My Synopsis.
Imagine
This: You are early twenties, a fashion student and you have a
fetish for men with beards (the longer the length measurable in inches, the
higher the attraction). New year comes with resolutions to be good at what you
do (fashion, making the routine calls to your mum and meeting up with your
friends for a girl’s night out). Of course, if a good man comes by, you could
ditch your celibacy and stop shagging anything without beard and perhaps think
of a more stable relationship.
Your life isn’t perfect. Or even what you hoped for. But at
least, you’ve got friends who arm you with lots of their opinions on sex,
relationship and men enough to get you writing an advice book. You’ve
occasionally ‘interned’ for fashion designer who knows your name whenever he
needs you on the job.
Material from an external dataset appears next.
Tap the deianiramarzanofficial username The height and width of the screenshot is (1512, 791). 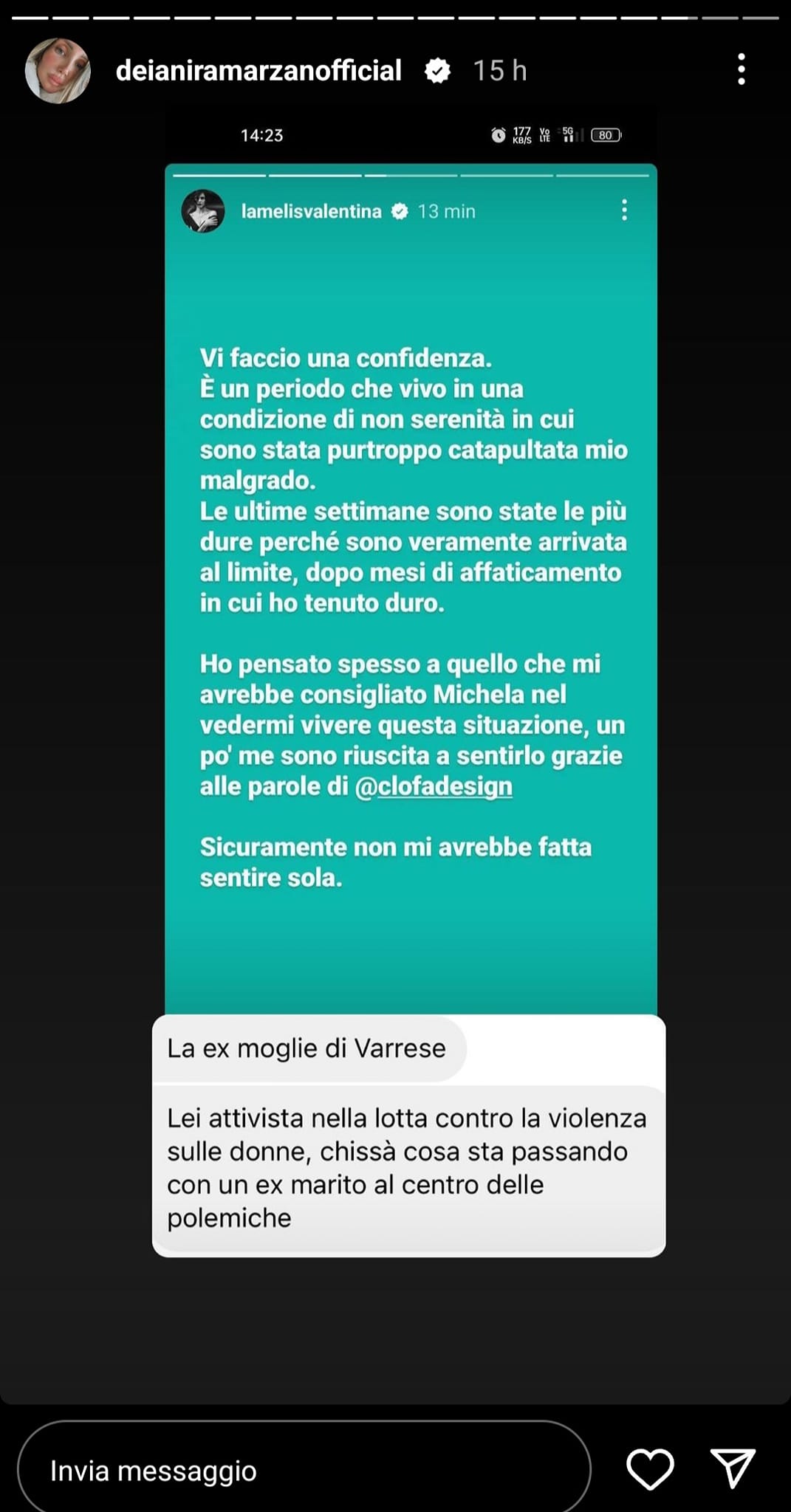258,71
You’ve got a paying job with a boss who you do not want
to admit you have the hots for, and might also have the hots for you too (what
with him not having a beard and all?). And you have been sleeping with this
struggling musician from a band with a nice beard and a nice face. You wouldn’t
want to think you are serious with him. But the relationship (or call it
whatever) has passed normal Fuck ‘Em and Ditch ‘Em phase.
But then something seems missing in your life. Something
you’d rather want than what Guy With Lots of Beard can give. Something you
would want with clean-shaven boss but you wouldn’t admit. Until another lady
comes in the picture.
But could your happy-ending be beyond gaining the man of
your dreams (which you are nowhere close to), dumping the beard in your bed, or
something more?
Georgie’s
life summed up for your entertainment.
MY
REVIEW
The storyline of this book was good. Girl going celibate
because she gets dumped, hurt and heartbroken by men who are complete tossers,
Girl works hours to bring out her fashion line in fashion school, Girl meets OK
guy, Girl settles with OK guy, Girl has perfect guy in sight, Perfect Guy might
have another girl in sight, Girl wonders if she’s really meant to choose OK
because that’s better than choosing perfect and getting dumped amidst lending a
sympathetic ear to the complicated problems of her friends. Beautiful.
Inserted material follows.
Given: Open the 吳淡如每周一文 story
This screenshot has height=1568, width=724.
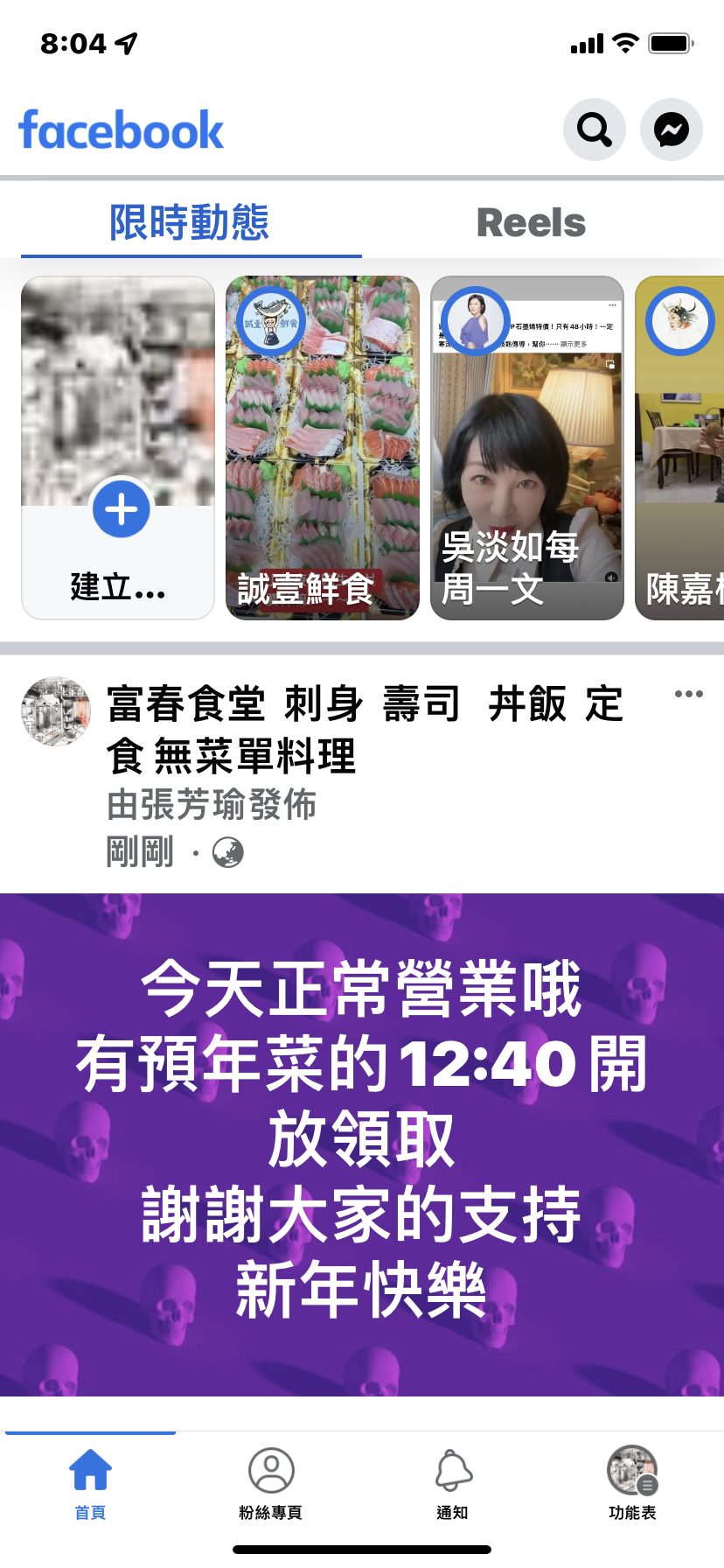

Georgie had so much flesh as someone who couldn’t be
fictitious. I’m not sure, but I felt I was reading the exact life of Elizabeth
Aaron, like a memoir of the sorts. So there was no point in just enjoying the
story, but having this connection with the main character as you would someone
in real life is just super. From her lengthy thoughts on relationships, sex,
and men, you get the feeling you are not reading just a book, but reading a
real-life story penned in a book. ── ★
The other characters made reading this title too worth it.
From Georgie’s mom, who’s bent on letting Georgie forgo a degree and pin down
that man for marriage. Georgie’s dad whose story with her mum and his mistress
I enjoyed most. There’s also Sarah (the loud-mouthed friend), Henry (her
boyfriend) and Alistair (her teenage ex she was having an affair with) whose
drama I adored. Julian (the snotty gay friend), Theo (his boyfriend) and Marco
(the co-worker blackmailing the former if he didn’t have sexual relations with
him he’d make him lose his job and the love of his life). Beardy (the dodgy
asshole kinda boyfriend), was an all-time jackass who stirred up emotions in me
that kept me seething with anger throughout the novel. Scott (Mr. Scottish
Perfect) also held my interest too. A star to the characters. ── ★★
Humor was good. How could it not be if you had the world’s
funniest, most opinionated friends with a hilarious take on mostly sex,
relationships, men (douchebags) and feminism. I looked forward to Georgie’s
night outs with her friends. ── ★★★
I liked this book. But I really wanted to ‘love, love’ it.
It had a good take-off, but then interest petered out as things became a bit
monotonous, but raced towards some parts of the middle to the end. ── ★★★★
My rating: Four stars (4/5).
Elizabeth Aaron’s fine debut which borders more on real life
than it does on fiction is available on Amazon.
I recommend this book to anyone who loves fashion or not.
Anyone who wants chick-lit that seems more true to life or not. And anyone who
wants one of those titles with a perfect end (because everybody really loves a
book with a perfect ending teamed with reader/character fulfillment).
My work not done here. Off to post my review on Goodreads.